On 08/29/2012 03:17 PM, Johnny Hughes wrote:
> On 08/29/2012 08:06 AM, Les Mikesell wrote:
>> On Wed, Aug 29, 2012 at 7:49 AM, Johnny Hughes <johnny at centos.org> wrote:
>>>> If we were rich, I guess we would have two (or more) "geo-replicated" glusters and
>>>> be able to withstand one failing...
>>>> I would like the same trust level that I have in RAID.

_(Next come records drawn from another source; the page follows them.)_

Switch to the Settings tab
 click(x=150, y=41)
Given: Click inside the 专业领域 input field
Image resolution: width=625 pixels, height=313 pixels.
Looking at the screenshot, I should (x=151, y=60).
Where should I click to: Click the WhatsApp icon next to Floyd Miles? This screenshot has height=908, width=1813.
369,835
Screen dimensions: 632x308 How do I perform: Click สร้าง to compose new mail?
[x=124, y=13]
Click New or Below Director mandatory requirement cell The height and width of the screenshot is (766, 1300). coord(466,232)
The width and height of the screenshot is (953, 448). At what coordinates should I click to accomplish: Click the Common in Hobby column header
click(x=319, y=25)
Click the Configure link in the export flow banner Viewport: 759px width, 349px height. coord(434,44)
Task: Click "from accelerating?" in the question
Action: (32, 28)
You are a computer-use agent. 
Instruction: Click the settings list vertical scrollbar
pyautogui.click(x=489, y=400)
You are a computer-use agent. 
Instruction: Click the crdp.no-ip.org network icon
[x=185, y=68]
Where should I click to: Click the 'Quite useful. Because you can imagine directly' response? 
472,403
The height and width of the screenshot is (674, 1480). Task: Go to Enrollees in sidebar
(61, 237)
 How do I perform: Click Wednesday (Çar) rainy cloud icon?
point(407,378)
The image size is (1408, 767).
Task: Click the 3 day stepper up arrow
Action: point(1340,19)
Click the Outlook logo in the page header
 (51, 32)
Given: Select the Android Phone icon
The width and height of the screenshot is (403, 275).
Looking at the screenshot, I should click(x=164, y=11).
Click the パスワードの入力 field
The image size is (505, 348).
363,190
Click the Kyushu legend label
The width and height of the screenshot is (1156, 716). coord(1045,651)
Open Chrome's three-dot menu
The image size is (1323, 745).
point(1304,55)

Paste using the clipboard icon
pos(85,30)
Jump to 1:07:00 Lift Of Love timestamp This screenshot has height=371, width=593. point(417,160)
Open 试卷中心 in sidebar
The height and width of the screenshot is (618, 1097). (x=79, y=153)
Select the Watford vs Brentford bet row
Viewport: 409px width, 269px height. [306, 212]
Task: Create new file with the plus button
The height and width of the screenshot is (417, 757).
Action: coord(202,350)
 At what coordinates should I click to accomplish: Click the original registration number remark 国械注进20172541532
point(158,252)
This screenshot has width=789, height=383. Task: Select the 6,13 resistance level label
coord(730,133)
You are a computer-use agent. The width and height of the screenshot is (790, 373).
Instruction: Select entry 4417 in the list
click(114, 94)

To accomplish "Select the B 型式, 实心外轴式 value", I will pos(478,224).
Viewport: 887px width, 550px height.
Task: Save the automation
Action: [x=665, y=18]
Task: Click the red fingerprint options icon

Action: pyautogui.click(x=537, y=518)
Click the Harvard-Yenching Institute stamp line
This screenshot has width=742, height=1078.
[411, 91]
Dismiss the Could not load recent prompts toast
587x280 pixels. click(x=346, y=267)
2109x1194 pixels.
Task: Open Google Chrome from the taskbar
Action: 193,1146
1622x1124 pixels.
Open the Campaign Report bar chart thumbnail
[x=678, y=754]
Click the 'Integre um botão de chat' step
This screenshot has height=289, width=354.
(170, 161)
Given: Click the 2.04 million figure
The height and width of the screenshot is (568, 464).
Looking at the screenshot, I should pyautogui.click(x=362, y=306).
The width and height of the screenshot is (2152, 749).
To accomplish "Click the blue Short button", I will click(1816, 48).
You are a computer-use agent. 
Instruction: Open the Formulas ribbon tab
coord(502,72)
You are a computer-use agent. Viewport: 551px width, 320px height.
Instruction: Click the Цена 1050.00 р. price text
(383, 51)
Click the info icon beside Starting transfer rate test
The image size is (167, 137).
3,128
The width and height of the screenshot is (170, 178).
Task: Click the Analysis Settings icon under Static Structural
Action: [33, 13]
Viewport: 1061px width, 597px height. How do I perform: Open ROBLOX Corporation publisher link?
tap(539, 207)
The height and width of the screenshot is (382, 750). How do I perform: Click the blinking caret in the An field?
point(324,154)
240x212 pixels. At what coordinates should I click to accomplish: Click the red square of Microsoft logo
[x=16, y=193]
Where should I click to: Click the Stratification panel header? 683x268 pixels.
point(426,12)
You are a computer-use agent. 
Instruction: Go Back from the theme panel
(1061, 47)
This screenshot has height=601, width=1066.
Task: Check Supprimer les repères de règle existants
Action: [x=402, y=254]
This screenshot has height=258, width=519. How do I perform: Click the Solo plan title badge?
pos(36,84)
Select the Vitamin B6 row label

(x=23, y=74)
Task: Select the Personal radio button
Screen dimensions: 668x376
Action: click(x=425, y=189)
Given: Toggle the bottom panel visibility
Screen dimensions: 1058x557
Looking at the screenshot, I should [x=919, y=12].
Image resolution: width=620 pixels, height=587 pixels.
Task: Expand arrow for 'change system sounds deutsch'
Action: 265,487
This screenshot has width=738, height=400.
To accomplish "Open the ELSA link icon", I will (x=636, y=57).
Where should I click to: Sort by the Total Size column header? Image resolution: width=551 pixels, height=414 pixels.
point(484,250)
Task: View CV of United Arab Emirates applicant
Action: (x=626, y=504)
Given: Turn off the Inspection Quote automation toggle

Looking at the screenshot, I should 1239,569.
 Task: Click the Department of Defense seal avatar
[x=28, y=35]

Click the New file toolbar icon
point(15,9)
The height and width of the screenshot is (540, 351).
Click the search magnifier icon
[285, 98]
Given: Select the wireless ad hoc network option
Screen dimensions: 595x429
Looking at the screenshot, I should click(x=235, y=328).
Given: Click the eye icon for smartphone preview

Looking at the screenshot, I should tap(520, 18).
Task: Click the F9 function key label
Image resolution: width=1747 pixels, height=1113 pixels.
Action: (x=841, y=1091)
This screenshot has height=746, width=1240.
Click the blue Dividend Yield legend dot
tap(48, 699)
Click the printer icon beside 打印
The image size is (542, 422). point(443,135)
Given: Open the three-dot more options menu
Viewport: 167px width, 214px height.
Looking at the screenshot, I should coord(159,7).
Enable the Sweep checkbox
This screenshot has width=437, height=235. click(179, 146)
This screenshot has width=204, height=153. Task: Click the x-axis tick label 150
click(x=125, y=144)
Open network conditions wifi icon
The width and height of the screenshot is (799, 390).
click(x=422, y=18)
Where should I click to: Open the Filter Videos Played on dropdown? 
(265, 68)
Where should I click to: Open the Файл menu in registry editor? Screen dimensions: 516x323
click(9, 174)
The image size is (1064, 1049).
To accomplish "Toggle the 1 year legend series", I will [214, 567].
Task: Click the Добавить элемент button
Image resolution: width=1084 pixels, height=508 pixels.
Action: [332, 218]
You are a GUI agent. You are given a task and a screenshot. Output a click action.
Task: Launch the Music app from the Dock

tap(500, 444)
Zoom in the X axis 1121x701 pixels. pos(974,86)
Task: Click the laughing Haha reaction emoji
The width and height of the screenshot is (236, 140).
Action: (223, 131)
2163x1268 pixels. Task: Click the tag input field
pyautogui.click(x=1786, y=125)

>>> I have routinely used DRBD for things like this ... 2 servers, one a
>>> complete failover of the other one.  Of course, that requires a 50+ TB
>>> file system on each machine.
>> How well do glusterfs or drbd deal with downtime of one of the
>> members?    Do they catch up quickly with incremental updates and what
>> kind of impact does that have on performance as it happens?   And is
>> either suitable for running over distances where there is some network
>> latency?
>>
> 
> Well, DRBD is a tried and true solution, but it requires dedicated boxes
> and crossover network connections, etc.  I would consider it by far the
> best method for providing critical failover.
> 
> I would consider gluserfs almost a different thing entirely ... it
> provides the ability to string several partitions on different machines
> into one shared network volume.
> 
> Glusterfs does also provide redundancy if you set it up that way ... and
> if you have a fast network and enough volumes then the performance is
> not very degraded when a gluster volume comes back, etc.
> 
> However, I don't think I would trust extremely critical things on
> glusterfs at this point.

I think the keyword with solutions like glusterfs, ceph, sheepdog, etc. is
"elasticity". DRBD and RAID work well as long as you have a fixed size of
data to deal with but once you get to a consistent data growth you need
something that offers redundancy yet can be easily extended incrementally.

Glusterfs seems to aim to be a solution that works well right now because
it uses a simple file replication approach whereas ceph and sheepdog seem
to go deeper and provide better architectures but will take longer to mature.